WHAT THIS TASK INVOLVES: The reply should contain every entry below exactly as written, with no images.

SOURCE INFORMATION:
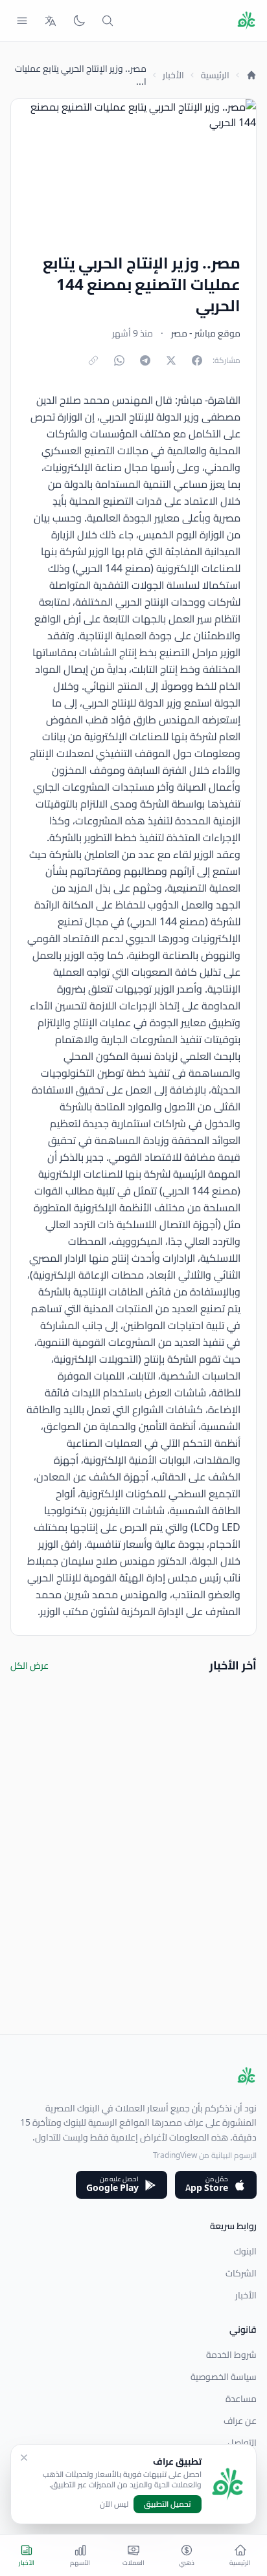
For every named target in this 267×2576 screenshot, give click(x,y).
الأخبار (173, 75)
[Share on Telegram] (145, 360)
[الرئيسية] (251, 75)
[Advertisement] (133, 1901)
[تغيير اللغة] (50, 20)
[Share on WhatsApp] (119, 360)
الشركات (241, 2273)
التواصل (242, 2442)
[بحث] (107, 20)
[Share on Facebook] (197, 360)
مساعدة (241, 2398)
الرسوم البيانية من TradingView (205, 2155)
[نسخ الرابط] (93, 360)
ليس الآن (114, 2504)
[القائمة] (22, 20)
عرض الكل (29, 1665)
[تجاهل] (24, 2457)
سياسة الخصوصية (224, 2376)
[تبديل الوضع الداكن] (79, 20)
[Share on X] (171, 360)
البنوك (245, 2251)
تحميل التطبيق (167, 2503)
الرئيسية (215, 75)
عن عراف (240, 2420)
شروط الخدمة (231, 2354)
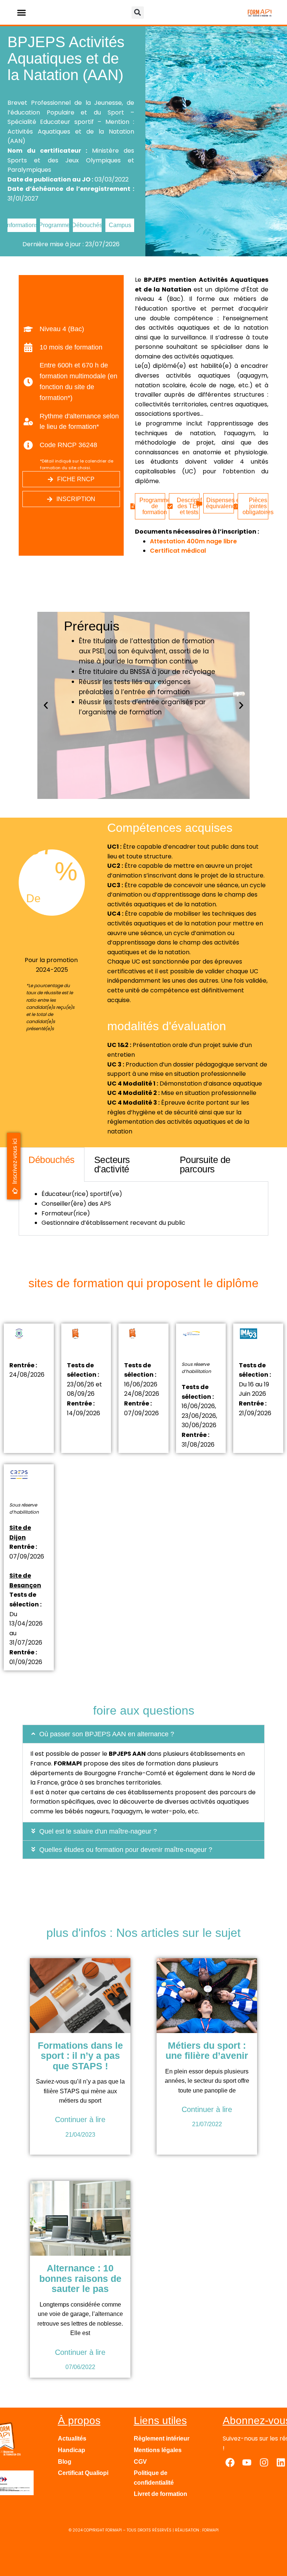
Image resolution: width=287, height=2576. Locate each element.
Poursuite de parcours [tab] (205, 1164)
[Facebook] (230, 2462)
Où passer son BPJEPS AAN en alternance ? (106, 1734)
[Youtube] (247, 2462)
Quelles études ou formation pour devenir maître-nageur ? (125, 1849)
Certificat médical (178, 550)
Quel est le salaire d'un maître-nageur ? (98, 1831)
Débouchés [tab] (51, 1159)
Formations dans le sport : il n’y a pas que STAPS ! (80, 2055)
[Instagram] (263, 2462)
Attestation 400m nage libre (193, 541)
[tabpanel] (143, 1208)
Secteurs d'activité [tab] (112, 1164)
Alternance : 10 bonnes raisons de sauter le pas (80, 2278)
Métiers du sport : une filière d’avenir (207, 2050)
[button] (21, 12)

SOLUTION TO THE PROBLEM:
For every named target in this 267×2576 screenshot, give click(x,y).
الأخبار (173, 75)
[Share on Telegram] (145, 360)
[الرئيسية] (251, 75)
[Advertisement] (133, 1901)
[تغيير اللغة] (50, 20)
[Share on WhatsApp] (119, 360)
الشركات (241, 2273)
التواصل (242, 2442)
[بحث] (107, 20)
[Share on Facebook] (197, 360)
مساعدة (241, 2398)
الرسوم البيانية من TradingView (205, 2155)
[نسخ الرابط] (93, 360)
ليس الآن (114, 2504)
[القائمة] (22, 20)
عرض الكل (29, 1665)
[تجاهل] (24, 2457)
سياسة الخصوصية (224, 2376)
[تبديل الوضع الداكن] (79, 20)
[Share on X] (171, 360)
البنوك (245, 2251)
تحميل التطبيق (167, 2503)
الرئيسية (215, 75)
عن عراف (240, 2420)
شروط الخدمة (231, 2354)
Image resolution: width=287, height=2576. Locate each element.
Poursuite de parcours [tab] (205, 1164)
[Facebook] (230, 2462)
Où passer son BPJEPS AAN en alternance ? (106, 1734)
[Youtube] (247, 2462)
Quelles études ou formation pour devenir maître-nageur ? (125, 1849)
Certificat médical (178, 550)
Quel est le salaire d'un maître-nageur ? (98, 1831)
Débouchés [tab] (51, 1159)
Formations dans le sport : il n’y a pas que STAPS ! (80, 2055)
[Instagram] (263, 2462)
Attestation 400m nage libre (193, 541)
[tabpanel] (143, 1208)
Secteurs d'activité [tab] (112, 1164)
Alternance : 10 bonnes raisons de sauter le pas (80, 2278)
Métiers du sport : une filière d’avenir (207, 2050)
[button] (21, 12)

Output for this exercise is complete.